Teaching Shakespeare in Collaboration with Special Collections (#mla19 #s588)

[updated 4 January 2019 to add resources]

One of two panels sponsored by the LLC Shakespeare forum, this round table will be held on Saturday afternoon, January 5th, from 5:15 pm to 6:30 in the Hyatt Regency (Columbus EF).

Please join us for an instructive and open discussion about why and how teaching Shakespeare benefits from working with special collections. Faculty members and librarians consider a range of approaches to teaching rare materials, opening space to explore the benefits of active collaboration, specific assignments that can draw classes into new material, and the challenges of working outside one’s comfort zones.

Participants on the round table are Sarah Werner (independent scholar-librarian), Jill Gage (Custodian of the John M. Wing Foundation on the History of Printing and Bibliographer of British Literature and History, The Newberry Library), Adam G. Hooks (Associate Professor of English, University of Iowa), and Tara Lyons (Associate Professor of English, Illinois State University). [n.b.
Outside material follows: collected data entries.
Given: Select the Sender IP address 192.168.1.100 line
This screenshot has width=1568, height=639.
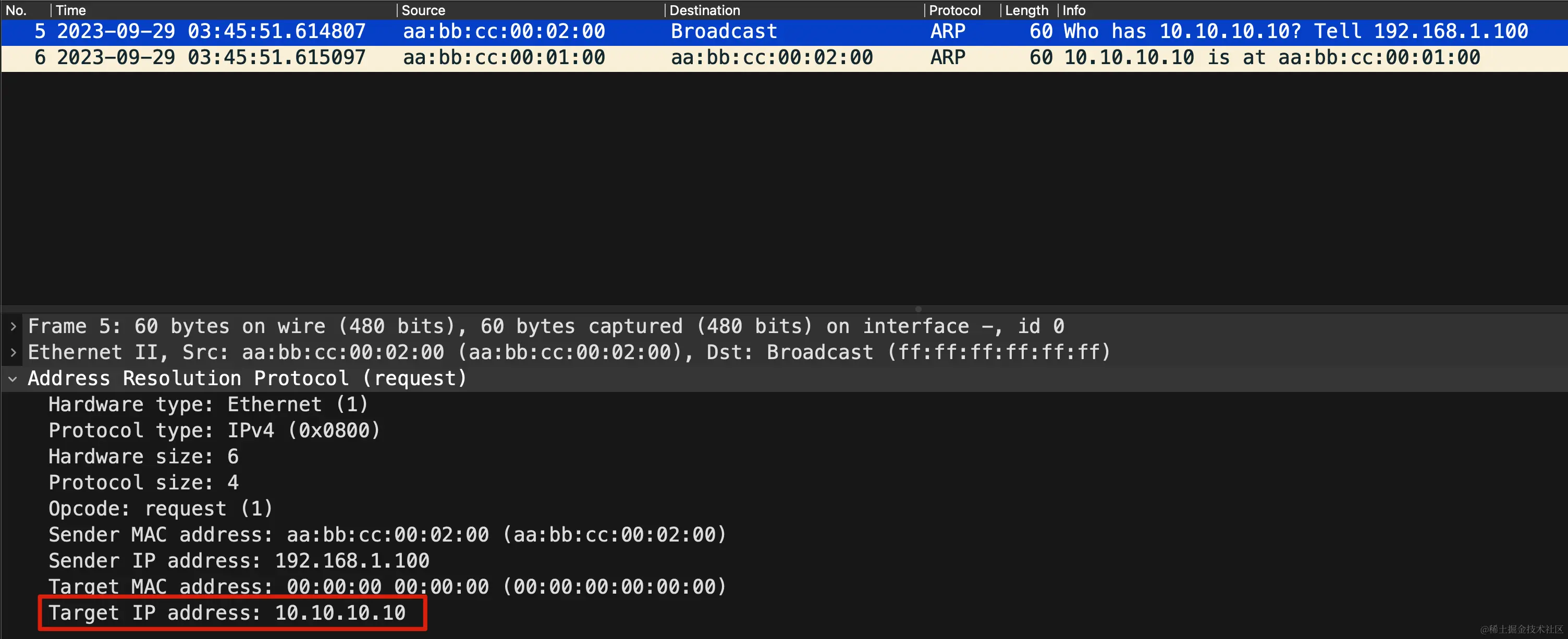Looking at the screenshot, I should pos(238,560).
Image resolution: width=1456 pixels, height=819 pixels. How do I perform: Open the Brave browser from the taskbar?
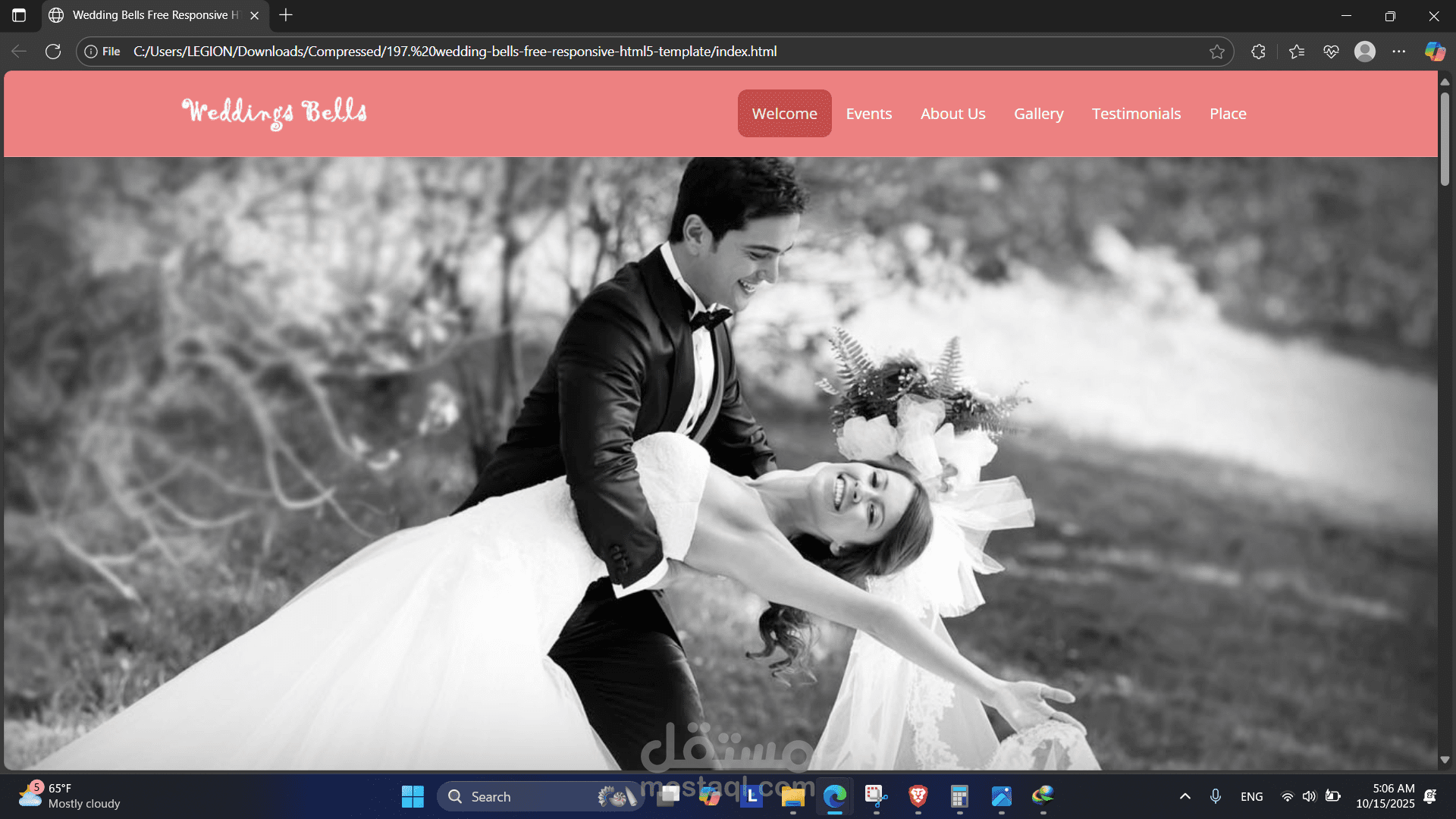918,796
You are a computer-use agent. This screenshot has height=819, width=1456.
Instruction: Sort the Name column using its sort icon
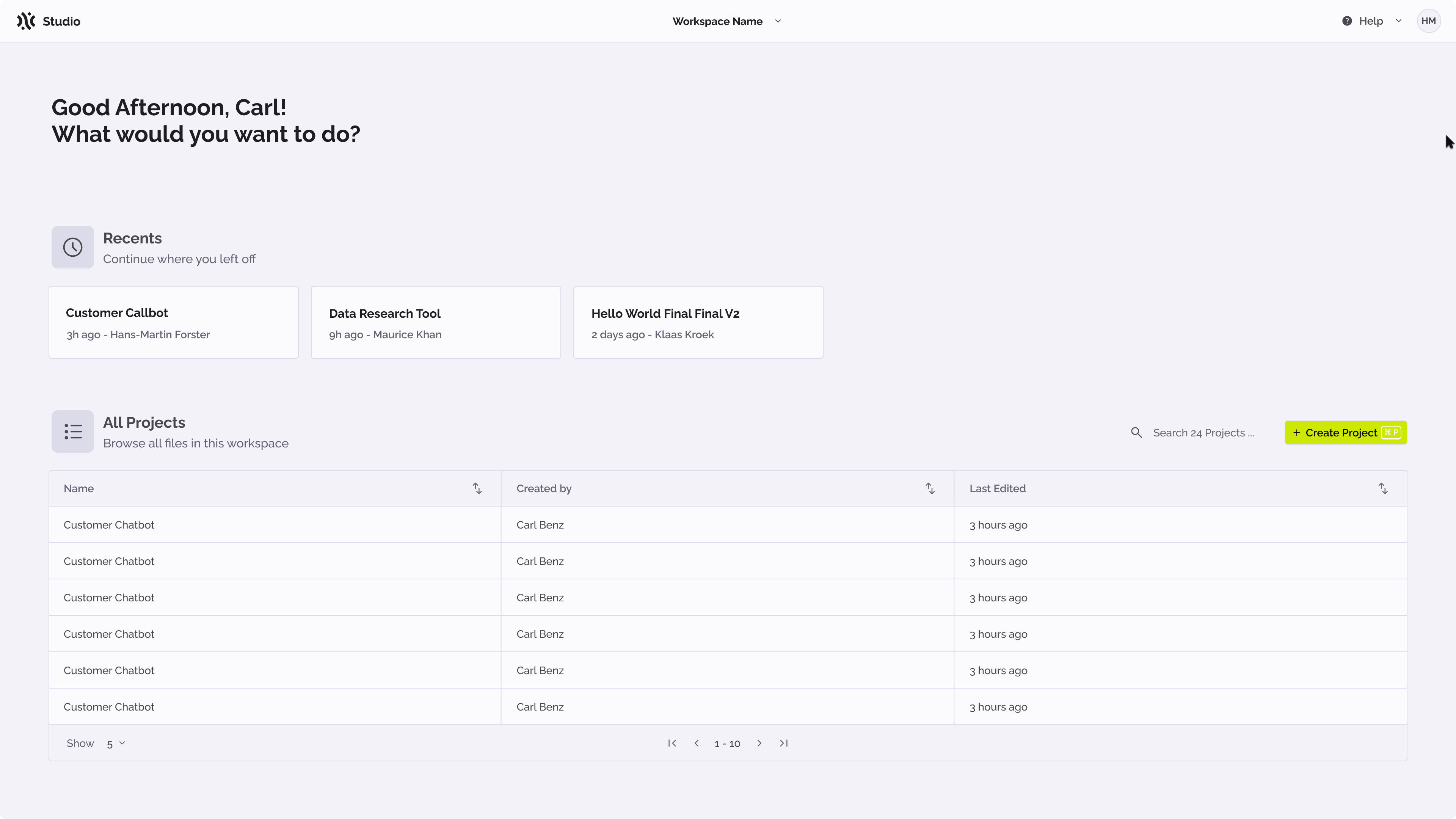(x=477, y=488)
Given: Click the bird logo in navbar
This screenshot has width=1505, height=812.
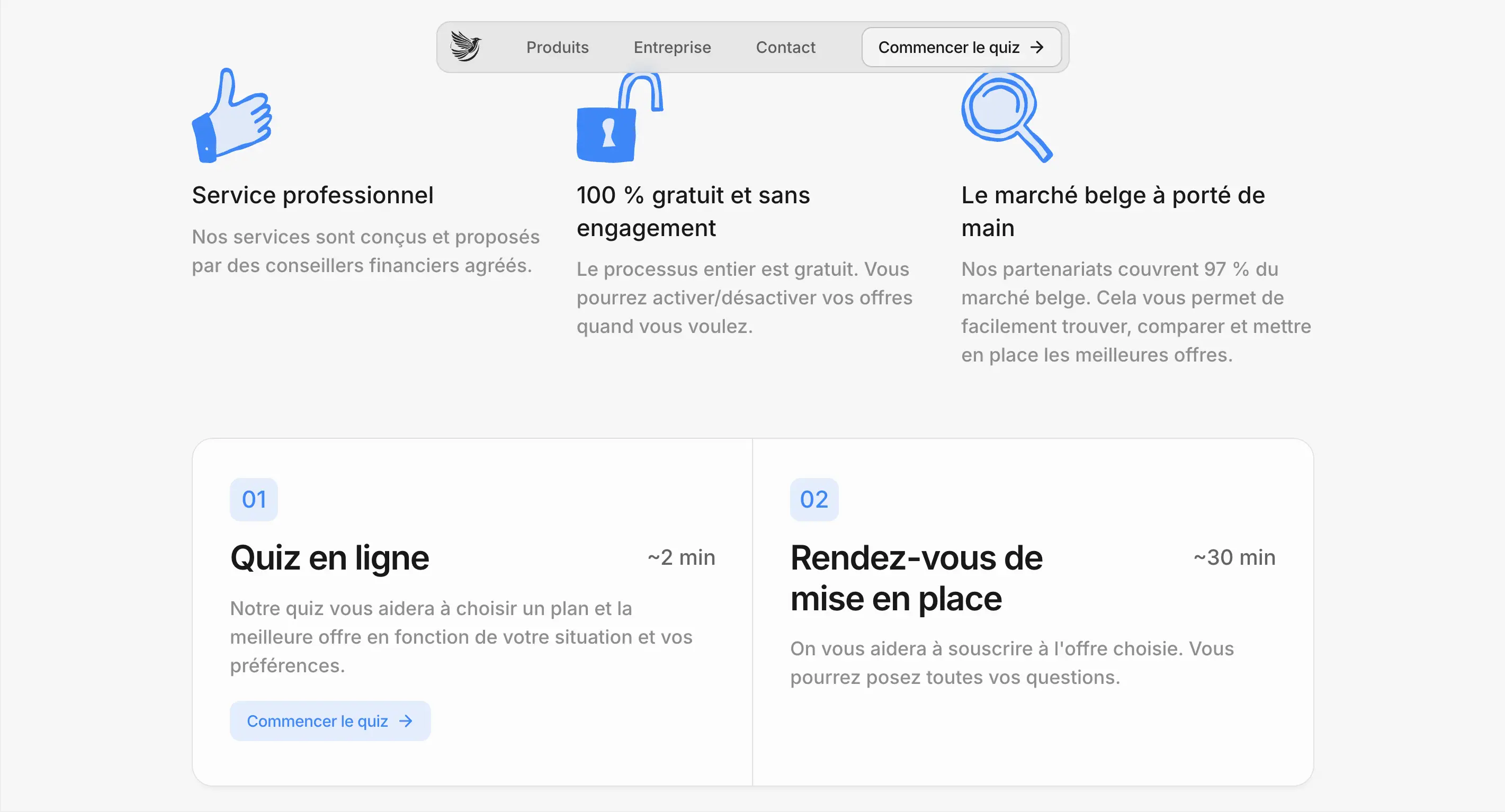Looking at the screenshot, I should [x=465, y=47].
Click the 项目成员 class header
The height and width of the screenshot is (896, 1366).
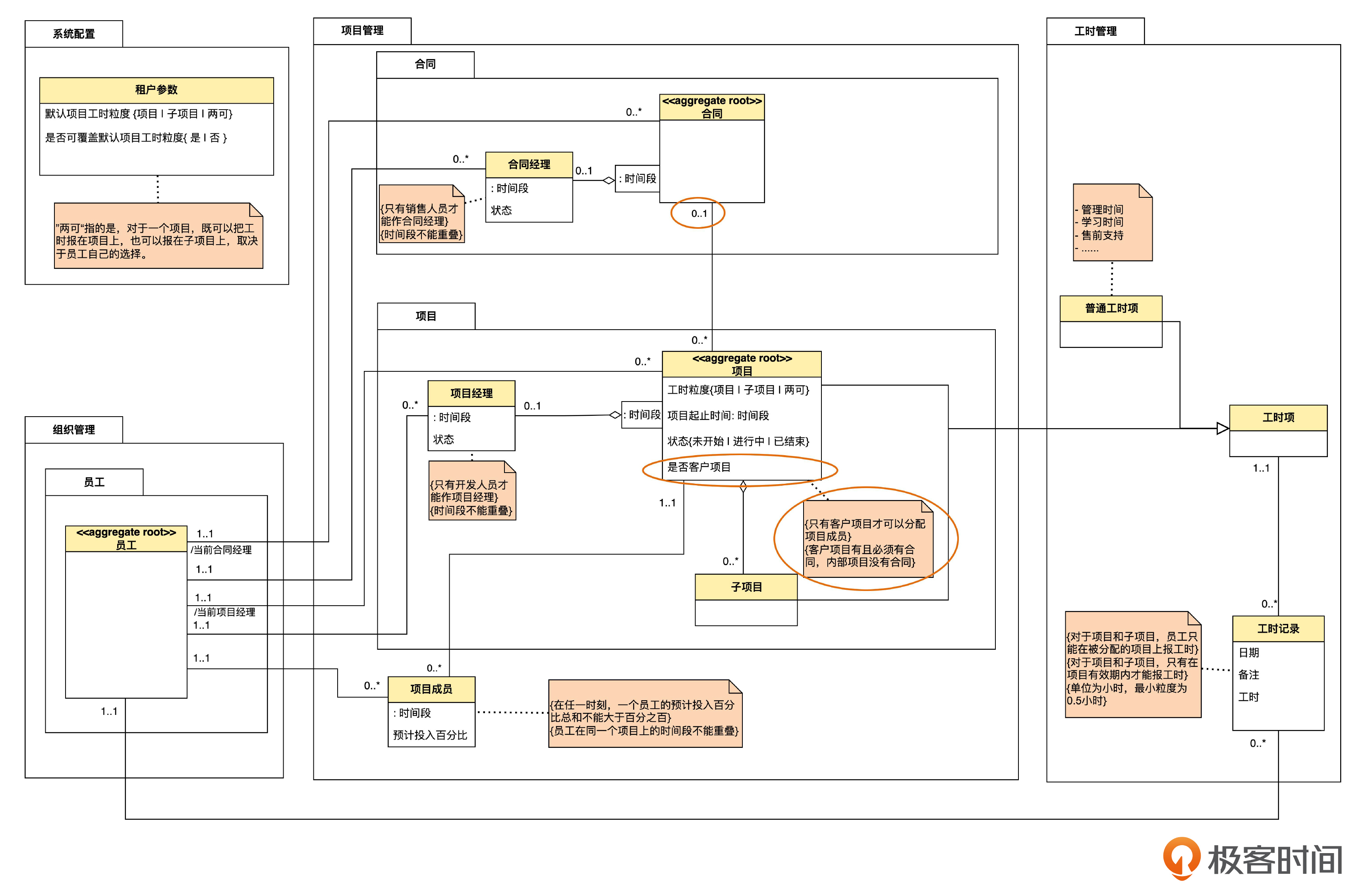431,689
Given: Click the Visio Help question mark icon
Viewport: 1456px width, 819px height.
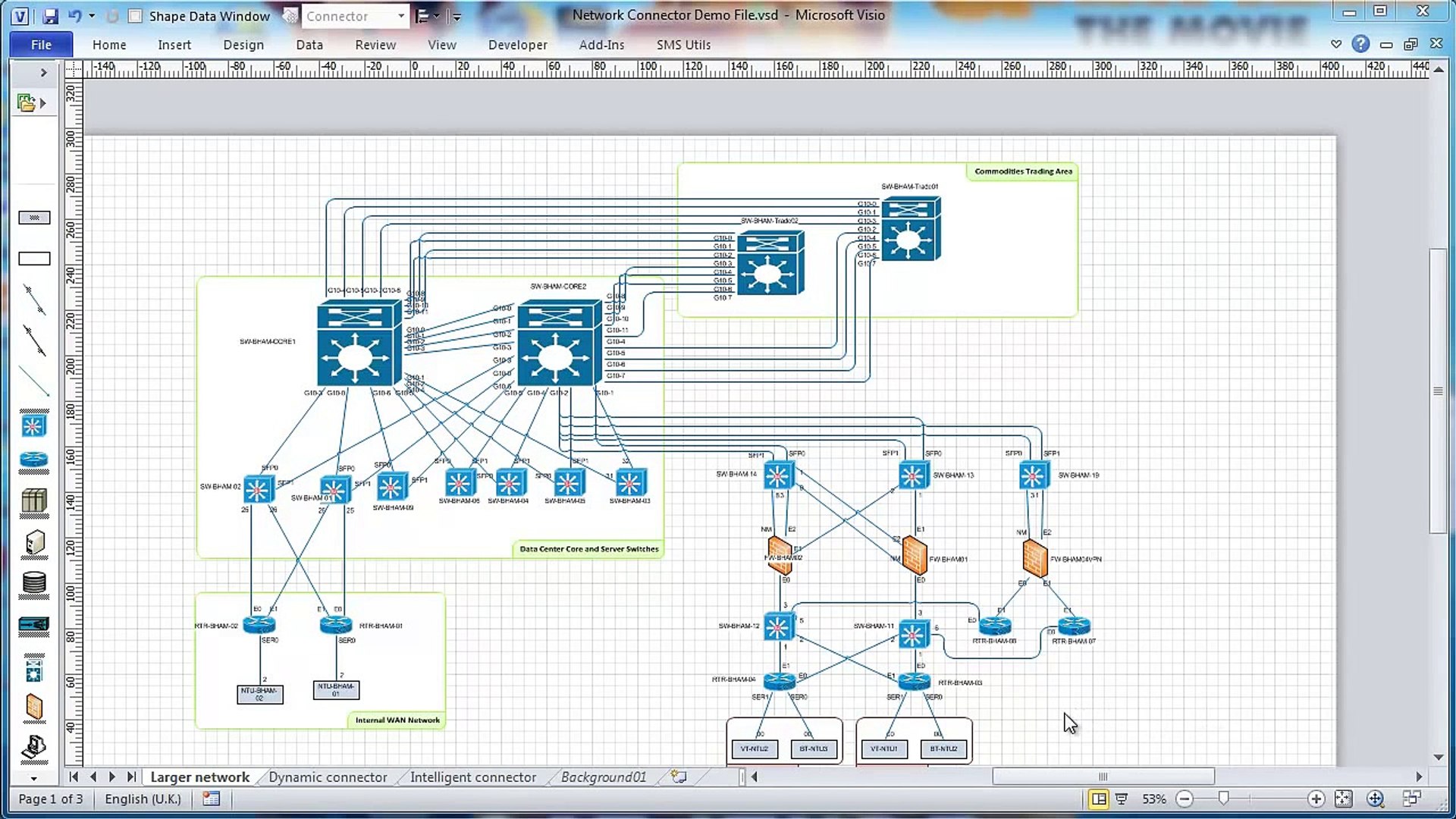Looking at the screenshot, I should pyautogui.click(x=1360, y=44).
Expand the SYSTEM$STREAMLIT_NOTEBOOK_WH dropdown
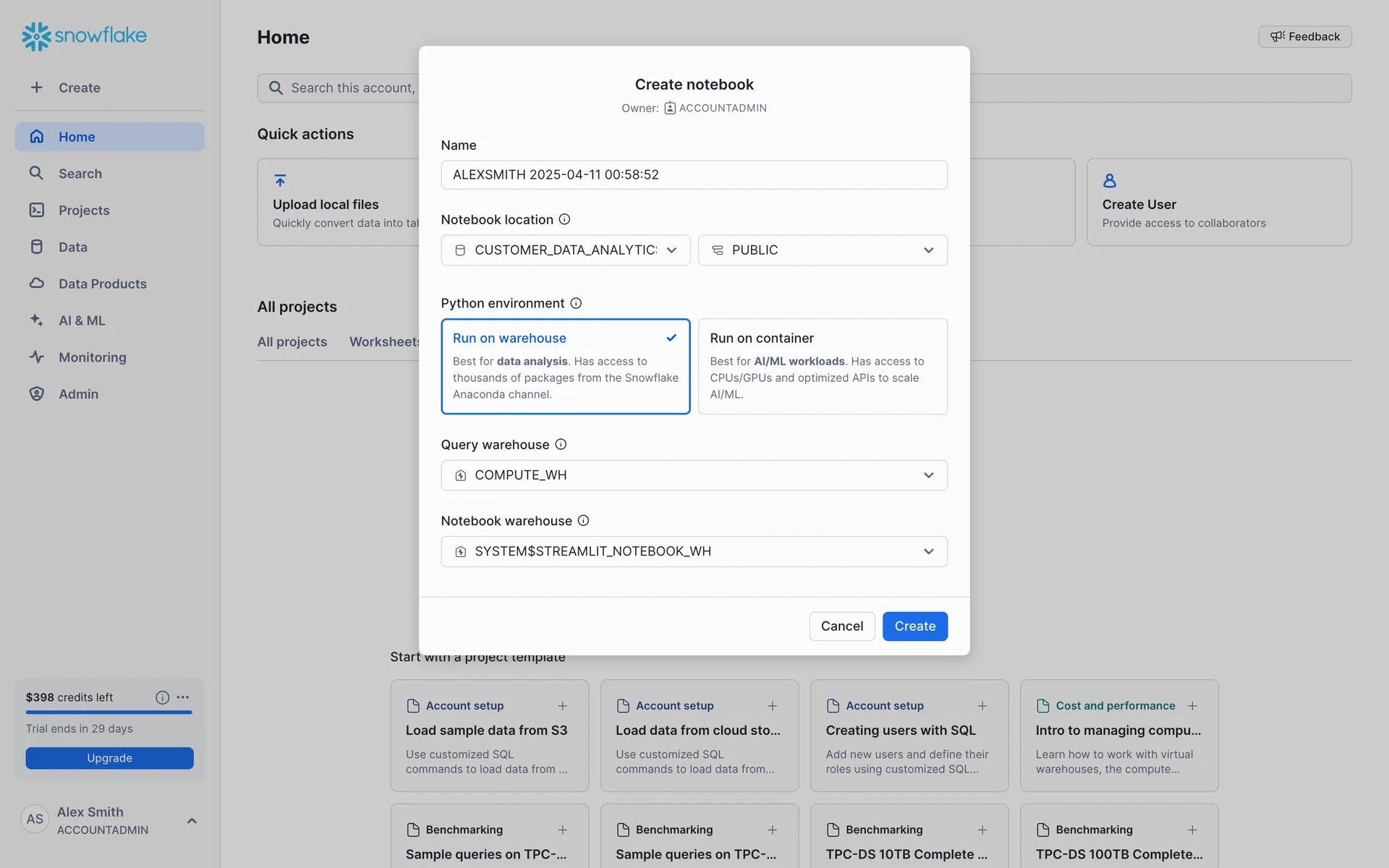 (693, 551)
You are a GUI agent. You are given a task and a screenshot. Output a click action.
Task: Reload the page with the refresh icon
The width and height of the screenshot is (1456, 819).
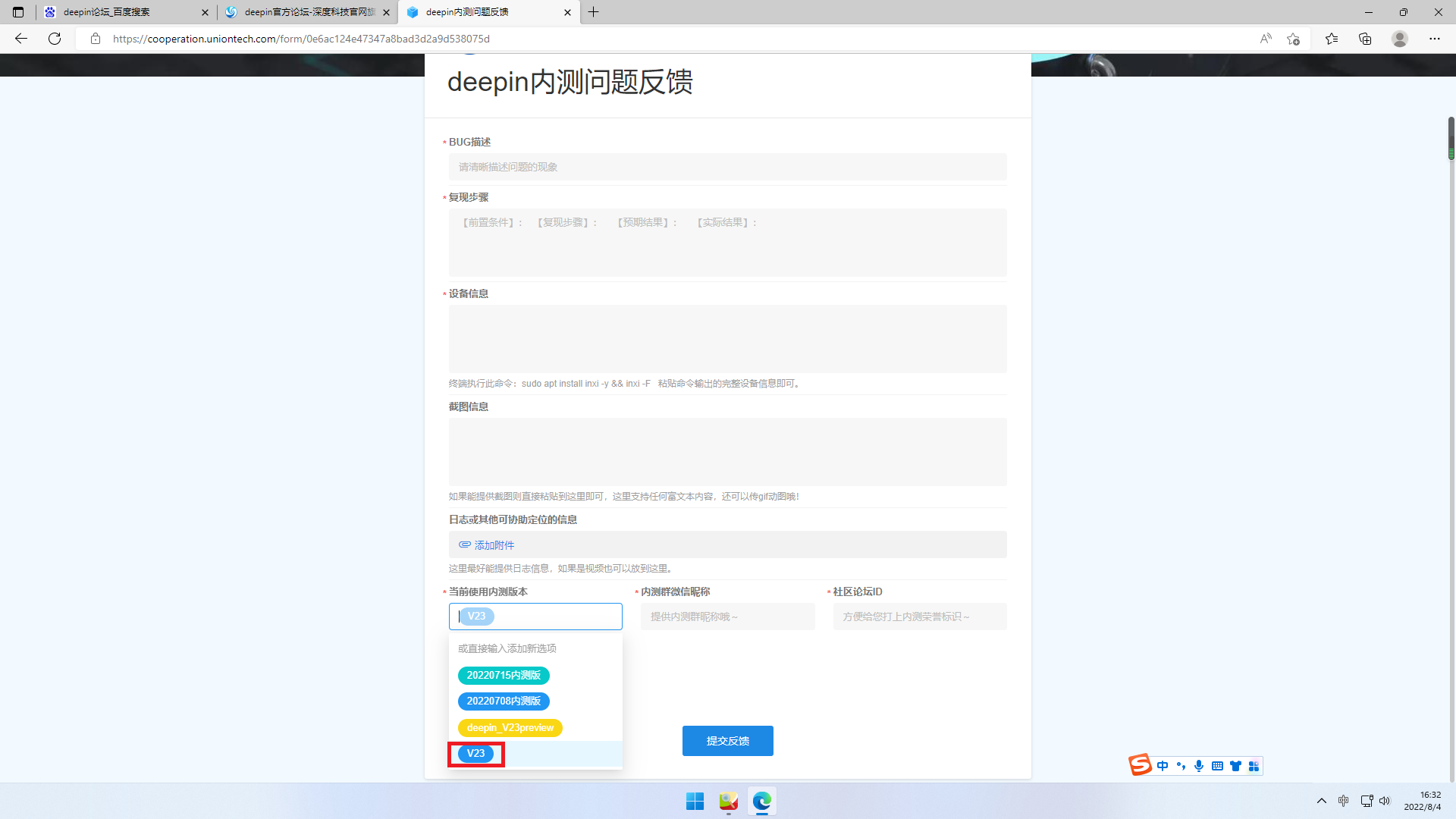pyautogui.click(x=54, y=39)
Fran Dolan will not be able to join the discussion in person as planned]

Participants will describe the courses and work they do with special collections (or the work they do in special collections with visiting classes), including details about their objectives and methods and sharing their techniques for engaging in such work. After brief 5-minute introductions from each participant, the panel will engage in a conversation about why we think it’s important that we work with special collections and what the ups and downs of that collaboration can be in terms of logistics and relationships. We will then turn to the audience to draw in your questions and best practices in teaching Shakespeare with rare materials.

If you have questions about how you might teach Shakespeare with special collections, feel free to leave a comment on the post so that we can try to address it during our conversation!

Resources:

From Tara Lyons: Vest-pocket Shakespeare Project; Shakespeare and an Elizabethan Book of Prayers assignment guidelines; Close-reading Shakespeare and Early Sources

From Sarah Werner: Pedagogical exercises for working with rare materials; the Early Printed Books site as a whole offers information, illustrations, and further resources for exploring how books in the first centuries of the printing press were made.

From Adam Hooks: A range of resources including a special collections worksheet; exhibition “The Books That Made Shakespeare“; developed in collaboration with Amy Chen, “Mark,” an open educational resource game about printer’s devices.